DATA EXCERPTS -

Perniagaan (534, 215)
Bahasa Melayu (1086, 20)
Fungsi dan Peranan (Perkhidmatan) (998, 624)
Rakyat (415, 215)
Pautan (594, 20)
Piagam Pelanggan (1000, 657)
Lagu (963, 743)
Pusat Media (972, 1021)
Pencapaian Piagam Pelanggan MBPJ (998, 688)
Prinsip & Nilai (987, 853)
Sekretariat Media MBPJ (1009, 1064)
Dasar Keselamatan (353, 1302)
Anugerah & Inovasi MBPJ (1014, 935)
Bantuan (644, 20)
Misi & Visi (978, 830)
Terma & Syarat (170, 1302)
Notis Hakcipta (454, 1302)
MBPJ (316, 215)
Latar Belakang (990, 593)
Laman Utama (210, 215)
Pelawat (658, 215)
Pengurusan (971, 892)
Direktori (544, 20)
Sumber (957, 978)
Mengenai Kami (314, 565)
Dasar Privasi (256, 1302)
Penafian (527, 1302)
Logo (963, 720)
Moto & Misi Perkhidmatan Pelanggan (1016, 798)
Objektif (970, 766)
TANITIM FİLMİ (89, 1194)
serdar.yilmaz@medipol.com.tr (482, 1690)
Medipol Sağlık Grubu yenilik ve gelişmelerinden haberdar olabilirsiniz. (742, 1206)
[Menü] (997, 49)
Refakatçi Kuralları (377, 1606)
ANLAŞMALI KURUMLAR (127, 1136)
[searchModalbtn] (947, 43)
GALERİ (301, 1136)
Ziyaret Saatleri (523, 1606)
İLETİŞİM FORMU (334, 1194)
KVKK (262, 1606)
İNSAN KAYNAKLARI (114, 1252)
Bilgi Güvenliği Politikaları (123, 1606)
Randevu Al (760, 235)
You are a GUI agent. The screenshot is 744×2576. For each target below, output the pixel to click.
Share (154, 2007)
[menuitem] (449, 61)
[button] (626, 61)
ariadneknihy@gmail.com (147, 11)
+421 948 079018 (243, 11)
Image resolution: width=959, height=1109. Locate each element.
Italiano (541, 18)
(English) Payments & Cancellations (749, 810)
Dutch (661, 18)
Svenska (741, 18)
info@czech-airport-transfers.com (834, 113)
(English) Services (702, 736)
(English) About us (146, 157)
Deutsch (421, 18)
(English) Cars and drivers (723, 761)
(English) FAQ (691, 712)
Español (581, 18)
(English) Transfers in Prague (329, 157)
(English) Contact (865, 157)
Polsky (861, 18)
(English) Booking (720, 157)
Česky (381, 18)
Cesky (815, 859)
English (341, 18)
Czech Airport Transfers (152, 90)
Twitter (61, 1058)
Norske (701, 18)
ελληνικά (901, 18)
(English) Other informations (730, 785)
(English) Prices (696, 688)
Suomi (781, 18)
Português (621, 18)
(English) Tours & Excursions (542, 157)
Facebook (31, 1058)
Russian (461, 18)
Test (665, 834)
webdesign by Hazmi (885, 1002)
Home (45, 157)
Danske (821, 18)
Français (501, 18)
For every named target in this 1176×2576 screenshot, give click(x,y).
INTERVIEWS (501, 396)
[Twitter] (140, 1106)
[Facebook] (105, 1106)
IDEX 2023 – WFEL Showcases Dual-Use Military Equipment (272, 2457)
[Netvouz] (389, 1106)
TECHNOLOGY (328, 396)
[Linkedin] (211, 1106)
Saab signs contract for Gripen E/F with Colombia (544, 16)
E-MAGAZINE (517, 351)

YOUR TASK - Reproduce each of the records above line for line, with no changes.

PROBLEM SOLUTION -
Perniagaan (534, 215)
Bahasa Melayu (1086, 20)
Fungsi dan Peranan (Perkhidmatan) (998, 624)
Rakyat (415, 215)
Pautan (594, 20)
Piagam Pelanggan (1000, 657)
Lagu (963, 743)
Pusat Media (972, 1021)
Pencapaian Piagam Pelanggan MBPJ (998, 688)
Prinsip & Nilai (987, 853)
Sekretariat Media MBPJ (1009, 1064)
Dasar Keselamatan (353, 1302)
Anugerah & Inovasi MBPJ (1014, 935)
Bantuan (644, 20)
Misi & Visi (978, 830)
Terma & Syarat (170, 1302)
Notis Hakcipta (454, 1302)
MBPJ (316, 215)
Latar Belakang (990, 593)
Laman Utama (210, 215)
Pelawat (658, 215)
Pengurusan (971, 892)
Direktori (544, 20)
Sumber (957, 978)
Mengenai Kami (314, 565)
Dasar Privasi (256, 1302)
Penafian (527, 1302)
Logo (963, 720)
Moto & Misi Perkhidmatan Pelanggan (1016, 798)
Objektif (970, 766)
TANITIM FİLMİ (89, 1194)
serdar.yilmaz@medipol.com.tr (482, 1690)
Medipol Sağlık Grubu yenilik ve gelişmelerinden haberdar olabilirsiniz. (742, 1206)
[Menü] (997, 49)
Refakatçi Kuralları (377, 1606)
ANLAŞMALI KURUMLAR (127, 1136)
[searchModalbtn] (947, 43)
GALERİ (301, 1136)
Ziyaret Saatleri (523, 1606)
İLETİŞİM FORMU (334, 1194)
KVKK (262, 1606)
İNSAN KAYNAKLARI (114, 1252)
Bilgi Güvenliği Politikaları (123, 1606)
Randevu Al (760, 235)
You are a GUI agent. The screenshot is 744×2576. For each target below, output the pixel to click.
Share (154, 2007)
[menuitem] (449, 61)
[button] (626, 61)
ariadneknihy@gmail.com (147, 11)
+421 948 079018 (243, 11)
Image resolution: width=959, height=1109. Locate each element.
Italiano (541, 18)
(English) Payments & Cancellations (749, 810)
Dutch (661, 18)
Svenska (741, 18)
info@czech-airport-transfers.com (834, 113)
(English) Services (702, 736)
(English) About us (146, 157)
Deutsch (421, 18)
(English) Cars and drivers (723, 761)
(English) FAQ (691, 712)
Español (581, 18)
(English) Transfers in Prague (329, 157)
(English) Contact (865, 157)
Polsky (861, 18)
(English) Booking (720, 157)
Česky (381, 18)
Cesky (815, 859)
English (341, 18)
Czech Airport Transfers (152, 90)
Twitter (61, 1058)
Norske (701, 18)
ελληνικά (901, 18)
(English) Other informations (730, 785)
(English) Prices (696, 688)
Suomi (781, 18)
Português (621, 18)
(English) Tours & Excursions (542, 157)
Facebook (31, 1058)
Russian (461, 18)
Test (665, 834)
webdesign by Hazmi (885, 1002)
Home (45, 157)
Danske (821, 18)
Français (501, 18)
For every named target in this 1176×2576 screenshot, give click(x,y).
INTERVIEWS (501, 396)
[Twitter] (140, 1106)
[Facebook] (105, 1106)
IDEX 2023 – WFEL Showcases Dual-Use Military Equipment (272, 2457)
[Netvouz] (389, 1106)
TECHNOLOGY (328, 396)
[Linkedin] (211, 1106)
Saab signs contract for Gripen E/F with Colombia (544, 16)
E-MAGAZINE (517, 351)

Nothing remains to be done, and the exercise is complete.